Given records: Begin

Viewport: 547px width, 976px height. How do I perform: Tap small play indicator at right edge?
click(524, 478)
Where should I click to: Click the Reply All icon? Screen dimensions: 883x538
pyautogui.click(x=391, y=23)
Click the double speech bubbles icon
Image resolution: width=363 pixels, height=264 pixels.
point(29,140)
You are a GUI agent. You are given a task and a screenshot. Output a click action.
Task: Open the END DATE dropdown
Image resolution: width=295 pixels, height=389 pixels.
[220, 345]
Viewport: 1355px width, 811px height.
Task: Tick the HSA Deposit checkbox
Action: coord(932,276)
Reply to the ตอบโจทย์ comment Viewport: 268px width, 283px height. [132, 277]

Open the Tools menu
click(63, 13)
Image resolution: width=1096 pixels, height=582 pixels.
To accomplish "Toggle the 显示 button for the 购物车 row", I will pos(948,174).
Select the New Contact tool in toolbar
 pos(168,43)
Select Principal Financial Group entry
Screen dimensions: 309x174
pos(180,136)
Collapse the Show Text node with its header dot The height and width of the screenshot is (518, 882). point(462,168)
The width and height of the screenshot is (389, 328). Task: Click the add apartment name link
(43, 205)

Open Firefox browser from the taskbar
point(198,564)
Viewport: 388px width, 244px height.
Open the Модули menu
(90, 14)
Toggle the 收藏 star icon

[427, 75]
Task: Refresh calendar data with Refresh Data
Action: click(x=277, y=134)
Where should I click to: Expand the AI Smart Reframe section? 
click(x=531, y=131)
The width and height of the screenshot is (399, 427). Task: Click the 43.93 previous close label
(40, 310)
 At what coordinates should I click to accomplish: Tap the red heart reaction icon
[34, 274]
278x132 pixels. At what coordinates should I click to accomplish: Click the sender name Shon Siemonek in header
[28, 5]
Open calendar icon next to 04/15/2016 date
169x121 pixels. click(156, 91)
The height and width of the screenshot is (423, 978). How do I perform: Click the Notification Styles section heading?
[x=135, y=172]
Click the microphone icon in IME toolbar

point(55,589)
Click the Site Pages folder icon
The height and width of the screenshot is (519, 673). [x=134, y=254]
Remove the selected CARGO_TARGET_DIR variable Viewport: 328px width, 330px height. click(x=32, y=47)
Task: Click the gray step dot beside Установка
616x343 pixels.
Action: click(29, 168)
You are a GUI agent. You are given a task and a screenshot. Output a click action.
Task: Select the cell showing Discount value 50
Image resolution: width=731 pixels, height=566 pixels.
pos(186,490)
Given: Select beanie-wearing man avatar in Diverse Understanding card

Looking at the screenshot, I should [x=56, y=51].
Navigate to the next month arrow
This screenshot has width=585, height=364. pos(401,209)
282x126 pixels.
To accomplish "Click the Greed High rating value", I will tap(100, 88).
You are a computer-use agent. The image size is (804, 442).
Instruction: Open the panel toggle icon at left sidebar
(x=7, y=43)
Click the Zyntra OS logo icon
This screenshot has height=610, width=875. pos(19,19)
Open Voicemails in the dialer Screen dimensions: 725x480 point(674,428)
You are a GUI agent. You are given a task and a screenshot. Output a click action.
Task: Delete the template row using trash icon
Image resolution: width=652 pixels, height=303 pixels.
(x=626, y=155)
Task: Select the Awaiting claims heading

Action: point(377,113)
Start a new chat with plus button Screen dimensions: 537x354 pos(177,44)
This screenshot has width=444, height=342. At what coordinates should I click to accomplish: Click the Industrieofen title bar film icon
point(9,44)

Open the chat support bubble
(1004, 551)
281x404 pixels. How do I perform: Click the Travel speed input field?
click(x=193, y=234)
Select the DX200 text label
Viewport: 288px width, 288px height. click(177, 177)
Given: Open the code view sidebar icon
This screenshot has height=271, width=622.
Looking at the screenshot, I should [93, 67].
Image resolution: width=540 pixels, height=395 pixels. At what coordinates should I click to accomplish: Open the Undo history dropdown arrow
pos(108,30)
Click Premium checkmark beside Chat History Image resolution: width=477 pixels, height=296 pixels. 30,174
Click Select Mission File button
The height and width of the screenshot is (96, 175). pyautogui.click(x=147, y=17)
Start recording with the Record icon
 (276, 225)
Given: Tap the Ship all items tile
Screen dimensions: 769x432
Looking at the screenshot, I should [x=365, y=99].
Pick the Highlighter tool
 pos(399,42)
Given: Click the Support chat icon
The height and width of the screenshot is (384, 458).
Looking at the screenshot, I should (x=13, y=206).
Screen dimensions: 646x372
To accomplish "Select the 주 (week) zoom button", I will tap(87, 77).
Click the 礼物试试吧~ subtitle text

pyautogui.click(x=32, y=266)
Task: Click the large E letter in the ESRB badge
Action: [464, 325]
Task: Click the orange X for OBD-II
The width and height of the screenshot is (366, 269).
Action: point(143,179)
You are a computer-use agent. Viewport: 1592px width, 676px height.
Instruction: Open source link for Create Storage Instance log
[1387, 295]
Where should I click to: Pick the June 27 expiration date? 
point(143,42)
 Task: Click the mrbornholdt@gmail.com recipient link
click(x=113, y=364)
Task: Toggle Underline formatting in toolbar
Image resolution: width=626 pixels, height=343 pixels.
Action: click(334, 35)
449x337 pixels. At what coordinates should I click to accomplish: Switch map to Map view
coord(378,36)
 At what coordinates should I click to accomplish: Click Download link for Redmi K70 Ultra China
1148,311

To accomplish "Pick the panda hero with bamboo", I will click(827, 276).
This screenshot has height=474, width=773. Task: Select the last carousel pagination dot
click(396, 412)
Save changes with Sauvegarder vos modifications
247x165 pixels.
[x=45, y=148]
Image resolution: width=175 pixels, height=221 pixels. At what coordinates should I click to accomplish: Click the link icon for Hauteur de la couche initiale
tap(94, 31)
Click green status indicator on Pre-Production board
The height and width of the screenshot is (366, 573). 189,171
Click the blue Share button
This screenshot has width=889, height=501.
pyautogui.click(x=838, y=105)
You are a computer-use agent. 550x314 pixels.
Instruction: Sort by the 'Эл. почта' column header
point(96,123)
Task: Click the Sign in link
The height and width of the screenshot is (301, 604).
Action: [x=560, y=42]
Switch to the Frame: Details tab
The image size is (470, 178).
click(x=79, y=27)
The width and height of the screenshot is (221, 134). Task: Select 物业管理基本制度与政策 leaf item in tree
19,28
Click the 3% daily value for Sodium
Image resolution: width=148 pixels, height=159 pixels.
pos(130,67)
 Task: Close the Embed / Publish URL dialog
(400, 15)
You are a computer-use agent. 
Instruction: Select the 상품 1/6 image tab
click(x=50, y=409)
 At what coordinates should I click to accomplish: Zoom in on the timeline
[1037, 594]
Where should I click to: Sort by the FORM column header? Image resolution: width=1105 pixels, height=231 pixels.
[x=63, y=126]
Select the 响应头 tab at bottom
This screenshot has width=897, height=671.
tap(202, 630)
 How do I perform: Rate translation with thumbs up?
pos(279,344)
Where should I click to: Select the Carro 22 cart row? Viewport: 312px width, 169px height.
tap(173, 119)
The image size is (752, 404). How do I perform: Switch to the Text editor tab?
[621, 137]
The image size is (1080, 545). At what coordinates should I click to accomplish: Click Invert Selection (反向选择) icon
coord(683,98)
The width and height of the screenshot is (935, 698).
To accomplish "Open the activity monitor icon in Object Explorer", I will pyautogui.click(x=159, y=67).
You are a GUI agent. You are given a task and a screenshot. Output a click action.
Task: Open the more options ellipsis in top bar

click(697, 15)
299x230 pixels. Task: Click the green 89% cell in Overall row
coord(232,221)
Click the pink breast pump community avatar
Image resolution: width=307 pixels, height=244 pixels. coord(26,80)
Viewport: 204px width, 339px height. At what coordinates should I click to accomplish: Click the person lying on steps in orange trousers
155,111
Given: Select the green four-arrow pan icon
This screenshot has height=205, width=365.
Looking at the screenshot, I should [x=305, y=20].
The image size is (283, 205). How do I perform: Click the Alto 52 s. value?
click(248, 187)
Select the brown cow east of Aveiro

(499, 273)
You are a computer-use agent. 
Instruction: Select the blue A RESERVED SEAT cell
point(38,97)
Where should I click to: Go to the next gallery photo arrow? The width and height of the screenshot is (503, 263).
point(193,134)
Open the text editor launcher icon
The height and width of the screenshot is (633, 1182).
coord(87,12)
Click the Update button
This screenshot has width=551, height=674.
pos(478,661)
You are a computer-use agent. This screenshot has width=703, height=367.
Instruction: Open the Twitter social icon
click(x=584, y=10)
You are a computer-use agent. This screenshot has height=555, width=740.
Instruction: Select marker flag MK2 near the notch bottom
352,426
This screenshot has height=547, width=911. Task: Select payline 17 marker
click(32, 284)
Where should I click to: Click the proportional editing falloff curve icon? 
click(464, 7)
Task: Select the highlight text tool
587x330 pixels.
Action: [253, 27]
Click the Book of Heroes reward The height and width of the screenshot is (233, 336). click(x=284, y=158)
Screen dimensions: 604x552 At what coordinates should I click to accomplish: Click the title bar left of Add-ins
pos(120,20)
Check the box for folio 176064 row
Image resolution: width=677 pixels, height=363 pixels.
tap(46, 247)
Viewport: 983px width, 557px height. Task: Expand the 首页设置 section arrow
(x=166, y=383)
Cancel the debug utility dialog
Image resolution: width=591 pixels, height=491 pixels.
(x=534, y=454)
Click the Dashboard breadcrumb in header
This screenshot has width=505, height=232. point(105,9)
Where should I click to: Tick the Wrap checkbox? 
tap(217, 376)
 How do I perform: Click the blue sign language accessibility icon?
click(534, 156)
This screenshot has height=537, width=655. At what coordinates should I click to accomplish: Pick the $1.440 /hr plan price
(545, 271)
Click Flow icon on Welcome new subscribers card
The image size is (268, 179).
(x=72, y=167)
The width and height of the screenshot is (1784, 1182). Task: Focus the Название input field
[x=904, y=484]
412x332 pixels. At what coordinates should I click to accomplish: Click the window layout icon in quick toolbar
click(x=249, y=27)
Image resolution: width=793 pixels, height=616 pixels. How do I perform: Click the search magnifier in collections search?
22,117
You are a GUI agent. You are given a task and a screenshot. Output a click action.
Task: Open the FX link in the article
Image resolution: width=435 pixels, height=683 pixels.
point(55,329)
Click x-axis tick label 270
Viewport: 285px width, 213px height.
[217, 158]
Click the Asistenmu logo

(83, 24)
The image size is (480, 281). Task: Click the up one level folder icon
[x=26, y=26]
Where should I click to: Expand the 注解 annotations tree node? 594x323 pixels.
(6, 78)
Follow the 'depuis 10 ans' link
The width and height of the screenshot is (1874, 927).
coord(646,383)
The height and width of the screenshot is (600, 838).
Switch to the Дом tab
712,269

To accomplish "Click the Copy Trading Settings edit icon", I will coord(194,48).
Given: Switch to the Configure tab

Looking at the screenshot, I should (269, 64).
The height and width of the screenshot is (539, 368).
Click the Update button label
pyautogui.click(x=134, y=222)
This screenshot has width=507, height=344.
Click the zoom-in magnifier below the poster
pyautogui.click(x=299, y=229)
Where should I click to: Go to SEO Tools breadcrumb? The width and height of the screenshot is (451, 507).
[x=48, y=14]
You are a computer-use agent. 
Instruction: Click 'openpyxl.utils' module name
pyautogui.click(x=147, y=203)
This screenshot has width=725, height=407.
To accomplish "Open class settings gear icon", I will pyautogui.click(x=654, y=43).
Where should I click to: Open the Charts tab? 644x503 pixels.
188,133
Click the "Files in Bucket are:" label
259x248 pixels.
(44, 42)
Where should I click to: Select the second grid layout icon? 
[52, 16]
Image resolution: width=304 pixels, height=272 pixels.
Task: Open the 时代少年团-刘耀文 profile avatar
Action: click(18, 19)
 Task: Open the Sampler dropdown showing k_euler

Given records: End

# Task details
Once the line containing "Instruction: Click 'openpyxl.utils'" is found in the listing above, set down that line and every line after it, exactly.

# Solution to this problem
Instruction: Click 'openpyxl.utils' module name
pyautogui.click(x=147, y=203)
This screenshot has width=725, height=407.
To accomplish "Open class settings gear icon", I will pyautogui.click(x=654, y=43).
Where should I click to: Open the Charts tab? 644x503 pixels.
188,133
Click the "Files in Bucket are:" label
259x248 pixels.
(44, 42)
Where should I click to: Select the second grid layout icon? 
[52, 16]
Image resolution: width=304 pixels, height=272 pixels.
Task: Open the 时代少年团-刘耀文 profile avatar
Action: click(18, 19)
 Task: Open the Sampler dropdown showing k_euler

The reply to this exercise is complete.